Your first startup is exhilarating.
Whether it’s a side project you’re starting with friends while working a full-time job, or you’re one of those entrepreneurs that has decided to take the leap and go all-in on your idea, all startups experience many of the same fundamental challenges.
As a founder, co-founder, or team member, you’re going to have expectations; for the project, for those around you, and most importantly, what “success” looks like for you.
But as a founder myself, and someone who has been involved in a handful of different startup ventures (some amazing, some disappointing), here is my biggest piece of advice:
Try let all those expectations go.
In startup land, expectations can be a very harmful thing.
They get in the way of the process, and even more so, they create unnecessary tension within your team.
Because everyone has their own idea of how they want things to go-;and the nature of a startup is for things to never, ever, go as planned.
I’ve had some very high moments as an entrepreneur. I’ve also had moments where all I wanted was for the day to end so I could crawl into a ball and hide under the covers of my bed.
I know I’m not alone.
Here are 3 things you need to know before you embark on the twisted path of entrepreneurship and dive head-first into startup number one:
1. “It always takes twice as long, and costs twice as much.”
This is a quote from a mentor of mine, a serial entrepreneur.
He used to say this to me all the time, but I never fully understood what he meant until I founded my own company.
Since then, I’ve witnessed it everywhere.
Almost everything in life takes twice as long, and costs twice as much.
So before you go making promises and setting huge projections for you, your team, and that brand new company of yours, I encourage you to take a step back and multiply all your costs by two.
Trust me, it’s better to exceed your goals than under-deliver.
2. It’s not about knowing everything. It’s about knowing what you don’t know.
The other night, I was having dinner with a new friend; who just so happens to be a very very successful investor and advisor.
He turned to me and said, “Tell me again, what are your financials?”
I racked my brain and remembered general numbers. But as soon as I opened my mouth, I could tell I wasn’t doing them justice-;and making myself look dumb in the process.
So I stopped myself.
“I’ll be honest,” I said. “That’s a question for my co-founder. He handles the numbers, I handle the writing.”
This very successful investor smiled and said, “The fact that you know your lane, and stay your lane, tells me everything I need to know.”
Most entrepreneurs get caught up trying to prove themselves.
It’s not about knowing everything.
Knowing what you don’t know shows true intelligence.
3. There is no such thing as an overnight success, in any capacity.
I am an overnight success story that took 10 years to finish.

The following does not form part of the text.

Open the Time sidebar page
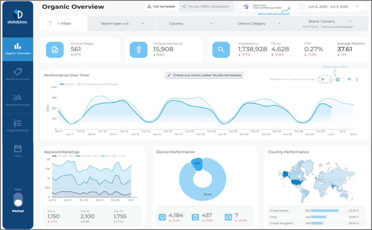 click(18, 151)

I can pinpoint the day I had my first startup idea really click. My co-founder and I went from 0 to 5 clients almost overnight, and we had many conversations where we sat there asking ourselves, “How did this happen so quickly?”
The truth is, it didn’t happen quickly. It took 10 years and a lot of trial and error in order to learn what worked and what didn’t.
It’s just a whole lot easier to see the moment of success, than to remember that one moment in context beside all the moments of failure.
If you want to build something on your own, if you want to get into the startup game, I really encourage you to remove any and all expectations you have of this first, second, forty-seventh idea of yours being successful.
Focusing on it “being a success” is a waste of time. It’s actually a distraction from the thing that actually matters, which is learning your industry and mastering your craft-;the thing that ultimately makes someone’s idea a success in the first place.
The less expectations, the better.
The less you look for that moment you’ve “made it,” the faster you’ll move.
Being the founder of something isn’t about calling yourself a founder.
It’s about building, and failing, and refining over and over again, until all of a sudden you’ve built something valuable, and you sit there saying to yourself, “Wow, that happened fast.”
Focus on the process, not the end result.